Wilbur, owner of McRoy-Wilbur Communities, said he expects a slow recovery in the construction business, which has a hard time getting loans these days.
"Last year we built 40 homes," he said. "In 2005 we built 200."
John Nelson, branch manager for Nor-Cal Lending in Oakdale, agreed that the resale market will dominate in the near future.
"Right now, the builders can't compete with foreclosed homes," he said.
Some of the mortgage applications are starting to come from the very people who lost their homes to foreclosure, he said. They have repaired their finances and completed the waiting period required by federal programs that back loans.
"They are going to come in smarter, they are going to do 30-year fixed rates like they should have, and they are going to own a home," Nelson predicted.
The overall market would be best served by a low appreciation rate, avoiding the swings of recent years, he said: "If the real estate market goes up by more than 3 to 5 percent, we're moving too fast."
Nelson added that the reduced home prices in the Bay Area will keep many workers from seeking homes in the Northern San Joaquin Valley, and if they do, they will favor relatively closer cities such as Tracy and Manteca.
Larry Rosenthal, a housing expert at UC Berkeley, said job losses in the Bay Area have reduced demand for valley homes.
He said the valley should make as much use as it can of the federal stimulus money aimed at preserving neighborhoods and preventing homelessness.
Rosenthal, executive director of the Berkeley Program on Housing and Urban Policy, also urges financial reforms to prevent housing bubbles.
"We need to talk about why values rose to such unimaginable and unsustainable levels," he said.
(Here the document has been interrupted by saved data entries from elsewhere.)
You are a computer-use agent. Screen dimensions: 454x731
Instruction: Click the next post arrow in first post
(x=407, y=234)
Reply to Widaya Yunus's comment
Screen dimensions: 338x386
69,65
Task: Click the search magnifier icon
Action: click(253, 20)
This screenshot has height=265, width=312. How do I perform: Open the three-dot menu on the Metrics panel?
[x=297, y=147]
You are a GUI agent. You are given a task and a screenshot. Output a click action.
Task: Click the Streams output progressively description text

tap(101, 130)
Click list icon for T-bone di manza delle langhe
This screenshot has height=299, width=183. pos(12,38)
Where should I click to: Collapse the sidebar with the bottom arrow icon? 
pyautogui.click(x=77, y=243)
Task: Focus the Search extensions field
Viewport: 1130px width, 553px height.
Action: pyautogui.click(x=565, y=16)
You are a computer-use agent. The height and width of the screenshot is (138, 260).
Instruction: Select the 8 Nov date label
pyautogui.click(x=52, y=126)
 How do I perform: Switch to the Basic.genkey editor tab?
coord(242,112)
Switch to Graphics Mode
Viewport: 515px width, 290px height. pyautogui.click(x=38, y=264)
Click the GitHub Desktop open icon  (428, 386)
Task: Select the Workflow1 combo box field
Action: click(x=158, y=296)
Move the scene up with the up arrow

The downturn hurt not just recent home buyers, but most of the people who have owned during the past decade. They saw a sharp rise and fall in the value of these investments -- a value that they can borrow against and eventually pass on to their heirs.
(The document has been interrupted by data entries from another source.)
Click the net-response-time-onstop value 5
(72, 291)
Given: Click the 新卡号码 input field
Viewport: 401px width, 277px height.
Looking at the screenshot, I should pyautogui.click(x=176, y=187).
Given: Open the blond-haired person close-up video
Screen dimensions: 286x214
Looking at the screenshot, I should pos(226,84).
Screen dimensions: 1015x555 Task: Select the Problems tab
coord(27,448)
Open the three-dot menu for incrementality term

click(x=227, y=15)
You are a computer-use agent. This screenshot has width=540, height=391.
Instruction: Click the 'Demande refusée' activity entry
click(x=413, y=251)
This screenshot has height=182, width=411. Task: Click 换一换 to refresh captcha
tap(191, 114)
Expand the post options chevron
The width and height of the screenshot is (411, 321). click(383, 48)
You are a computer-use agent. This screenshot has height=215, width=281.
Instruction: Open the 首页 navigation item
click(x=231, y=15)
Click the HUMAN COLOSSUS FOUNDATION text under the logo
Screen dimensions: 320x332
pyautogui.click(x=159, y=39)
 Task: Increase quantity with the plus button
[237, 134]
As of June, more than 80 percent of the region's mortgaged homes were worth less than the owners owed on them, according to University of Arizona law Professor Brent White. The national average was 32 percent.
No quick rebound
Those values will rise again, but slowly in the parts of the United States hit hard by the recession, according to a report last month from First American CoreLogic, a real estate research company.
The nation on average will return to positive equity by early 2016, but it could take another decade in depressed markets such as Detroit, the report said. It did not have specifics on the valley.
Experts in the region urge its residents to trust in the long view and to see the 2005 peak as an anomaly. And they say now is as good a time as ever to buy, as long as people can get a manageable mortgage.
"Thirty years from now, you're going to be happy because you've paid it off," Del Real said. "It's your shelter. It's your home."